The vegetables on Saigon City’s version are carrots, onions, scallions and one seemingly out-of-place large lettuce leaf. Unlike caldo de res, this stew unabashedly showcases tripe. On its own the tripe has a mild flavor, but it absorbs the flavor of the broth very well and it’s the broth that makes this stew so delicious. Redolent with lemongrass, star anise and cinnamon, it’s swoon-worthy. So are the noodles that make this stew wholly unique.
31 December 2021: Chef and television personality Eddie Huang believes “Soup dumplings, sitcoms, one-night stands–good ones leave you wanting more.” Considering all the hats he’s worn–author, chef, restaurateur, food personality, producer, and attorney–he probably enjoys one-night stands with dumplings while watching a sitcom. As summer approaches the Land of Enchantment, we’ve been increasingly on a soup dumplings-kick. Soon it’ll be too hot to eat soup…and yeah, we know that when you eat something hot, you body’s receptors take note and your brain tells your body it needs to cool down, and your internal temperature regulators kick in. We’d rather eat soup when it’s cold outdoors.
Saigon City offers two sizes of its wonderful dumpling soup, but even the smaller size is big enough to share. It’s replete with fresh and aromatic vegetables–scallions, cilantro, Napa cabbage and green onions–swimming in a delicious light broth with a handful of dumplings stuffed with pork. It’s comforting and savory with a simmer-all-day flavor that permeates the large, pillowy dumplings. This dumpling soup is exactly as you’d imagine Vietnamese comfort soup would taste. It’s one of the very best we’ve ever had. Make that THE best we’ve ever had!

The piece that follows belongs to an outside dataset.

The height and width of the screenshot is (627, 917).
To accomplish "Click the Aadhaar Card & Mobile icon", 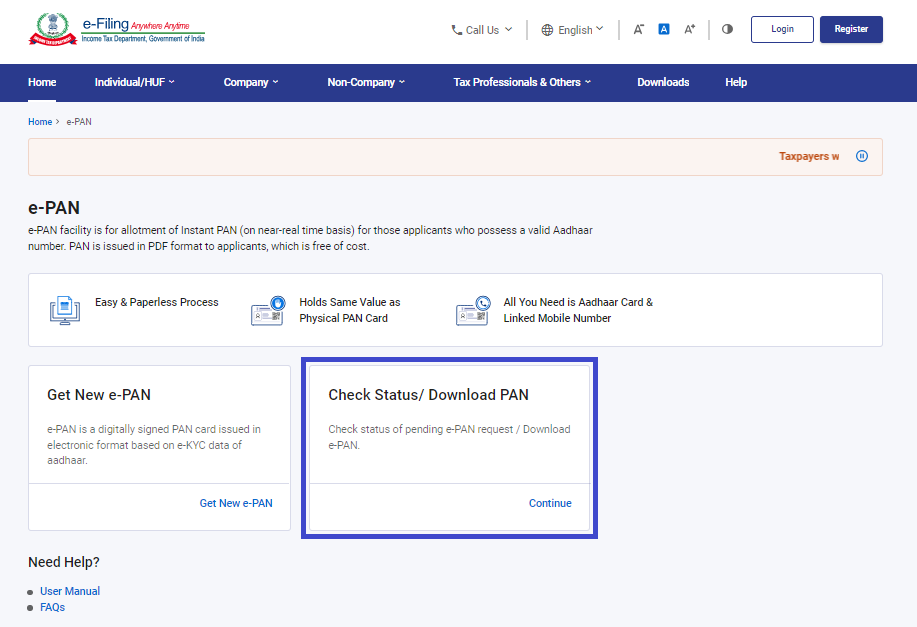I will [472, 310].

27 March 2021: Saigon City’s menu provides detailed descriptions of its dishes, some of which include a bit of history. For example, the menu indicates Hu Tieu Trieu Chau actually originated in China, but when introduced in Vietnam, quickly became one of the most popular soups in the country. Don’t dare describe Hu Tieu as a “pho.” While both Hu Tieu Trieu Chao and pho are both made from rice noodles, Hu Tieu noodles are thinner and chewier. And while beef is the meat used in pho, the protein of choice in Hu Tieu is pork, shrimp and crab. While pho may be the preferred soup in Hanoi, Saigon and the Mekong Delta region favor Hieu Tieu. It stands to reason Saigon City would serve an outstanding bowl of the soup so popular in its namesake Vietnamese city.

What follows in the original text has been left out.